Perhaps because the words were true, strictly speaking. They had met before, and now they met again. It was only the lie that was implied.

“Yes, thank you.” And then she could think of nothing more, neither truth nor lie.

Fortunately, she was saved from speech by Abingdon.

“My mother is all excitement to meet you, Lady Westsea,” he said, speaking to her mother while still glancing at Alice. “She hopes you will all dine with us this Friday at Wintham House.”

Their mother clapped her hands. “How delightful. We shall be happy to. Although I do hope it will not be our first meeting. Will she attend Almack’s tonight?”

“Indeed. As will I and my brother. You will be in attendance, as well, I gather, Lady Westsea?”

Her mother nodded. “It will be Adelaide’s first taste of London society, and she is quite looking forward to it.”

Adelaide was undecided on that point, but she kept that thought to herself.

“Perhaps you will save me a dance,” Nick said. “The first set?”

“Perhaps,” she agreed.

His lips twitched, and the familiar movement made her breath catch. How many times had he looked at her across a crowded room with just such an expression? It was the look of a private joke, a secret just between the two of them. It had never failed to arouse her, to bid her follow him to some dark, hidden corner, where she could kiss that teasing smirk from his mouth.

And now, in her aunt’s breakfast room, the very same smirk was on his lips, but she could kiss him no longer.

Oh, how she hated him for it.





Chapter Eight


The truly wonderful thing about London during the Season, Nick reflected, was that it was full to the brim of women. Tall and small, fair and dark, deliciously curved and regally slim—they were all packed into Almack’s and ripe for the picking.

But he could not pick just yet. Before he could find his future marchioness, Adelaide must be happily wed. Happily being the more important part. Her look of despair when he’d told her she could have marriage but not his money was branded forever in his mind. No, he could not force a lifetime of such misery on her. He must find her a suitable husband. He owed her that much, at least.

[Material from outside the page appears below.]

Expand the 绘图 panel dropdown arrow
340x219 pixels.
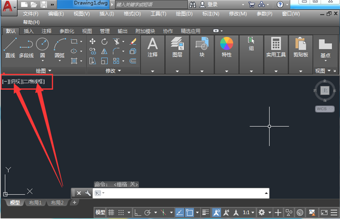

The trouble was, the ballroom was packed with rakes, dandies, and idiots—none of whom were at all suitable for Adelaide. She needed a man with brains, someone who—

His eye caught on an elfin creature making her way rather determinedly to where the dowagers and spinsters sat and gossiped. What on earth was Adelaide doing? She was certainly not going to find a husband there. She ought to be flirting. Batting those dark doe eyes of hers at some poor, defenseless man.

He took an involuntary step forward, then halted as she was waylaid by Colonel Kent. He watched as she handed the colonel her dance card and he scribbled his name. That was good. She should dance, and Kent was a decent enough fellow, if a bit dull. As a hero of Waterloo, he was quite popular with the ladies, and their mamas. It did not hurt that, although he was not a peer, he was comfortably situated.